Governo alivia impostos para indústria, mas esquece dos salários

Pedro do Coutto

A presidente Dilma Rousseff – reportagem de Marta Beck, Geralda Doca, Eliane Oliveira e Luciane Carneiro, edição de terça-feira de O Globo – preparava-se para anunciar, como ocorreu, um bloco de medidas de incentivos fiscais e de crédito às empresas industriais para que elevem a produção e possam enfrentar a concorrência internacional. Perfeito, ninguém pode ser contra, mas a iniciativa é incompleta.

Incompleta, digo eu, porque esquece de incluir no esquema voltado para o desenvolvimento a importância fundamental que os salários têm em relação ao consumo. Sem consumo, não adianta apenas elevar-se a produção. Se não houver poder de compra, parte dela destina-se ao estoque. E isso não funciona em termos econômicos. A foto que acompanha a matéria é de Marcos Isso. O gráfico comparativo do que era antes e como ficará depois da Bloomberg News.

Em primeiro lugar, a injeção indireta de incentivos é pequena, se compararmos com o montante do orçamento da União que atinge 2,2 trilhões de reais. Muito pouco. Mesmo cotejando-se a parcela com a receita tributária prevista, da ordem de 950 bilhões.
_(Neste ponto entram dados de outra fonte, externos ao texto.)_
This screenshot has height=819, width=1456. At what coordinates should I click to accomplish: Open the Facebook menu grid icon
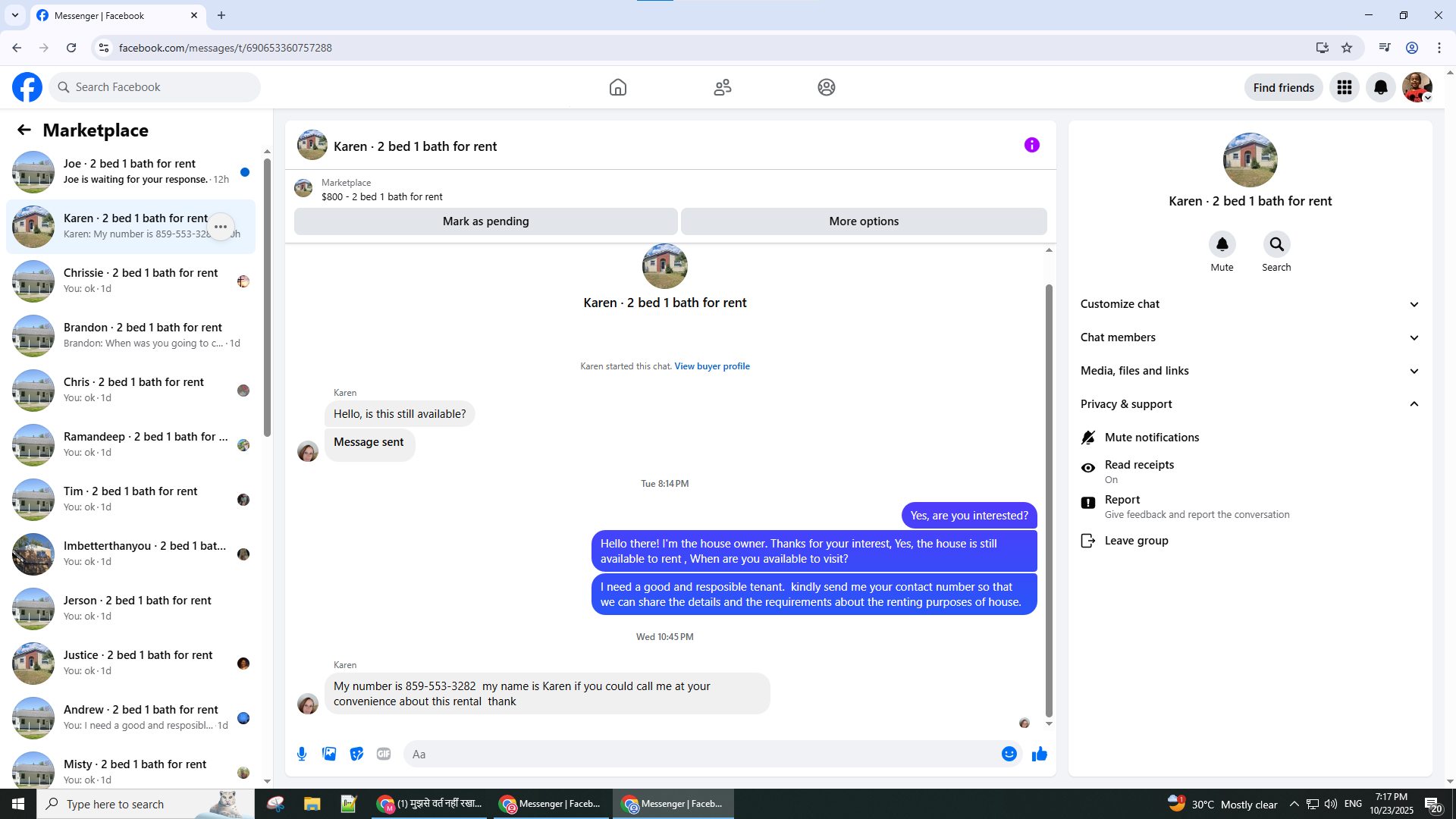click(1344, 87)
Trinta bilhões é uma cifra que pode impactar a opinião pública à primeira vista, mas em matéria de macro economia constitui parcela reduzida, sobretudo para um país da dimensão continental do Brasil. Mas não é esta a questão essencial.

A questão essencial, como acentuo no título, está no impasse entre a produção crescer àbase de subsídios e a capacidade de consumo não acompanhar o impulso. Uma questão aliás bem brasileira. Os governantes preocupam-se demasiadamente com o capital e levam menos a sério o trabalho. Neste caso, é bom não esquecer que o PIB brasileiro, na escala de 3,2 trilhões de reais, é formado em 60% pela remuneração do capital e 40 pela massa salarial. Exatamente o oposto da composição do PIB dos EUA, cujo teto alcança praticamente 15 trilhões de dólares ao ano. Um terço do Produto Mundial.

Baseado num estudo do economista Cláudio Contador, professor da UFRJ, eu pensava que a proporção era de dois terços para o capital, um terço para o trabalho. Mas o leitor Flávio José Bertolotto, especialista sempre atento, me informou que o universo é de 60, de um lado e 40 de outro.

Seja como for, a importância da massa salarial é decisiva. Inclusive porque o Imposto de Renda na fonte, incide muito mais sobre os nossos vencimentos do que sobre os ganhos de capital. Nem há comparação. Nós , assalariados, pagamos bem mais impostos, tanto o direto, caso do IR, quanto os indiretos, ICMS e o IPI. Basta considerar que os tributos vêm embutidos nos preços dos produtos e mercadorias. Os consumidores pagam portanto. Não pode haver dúvida.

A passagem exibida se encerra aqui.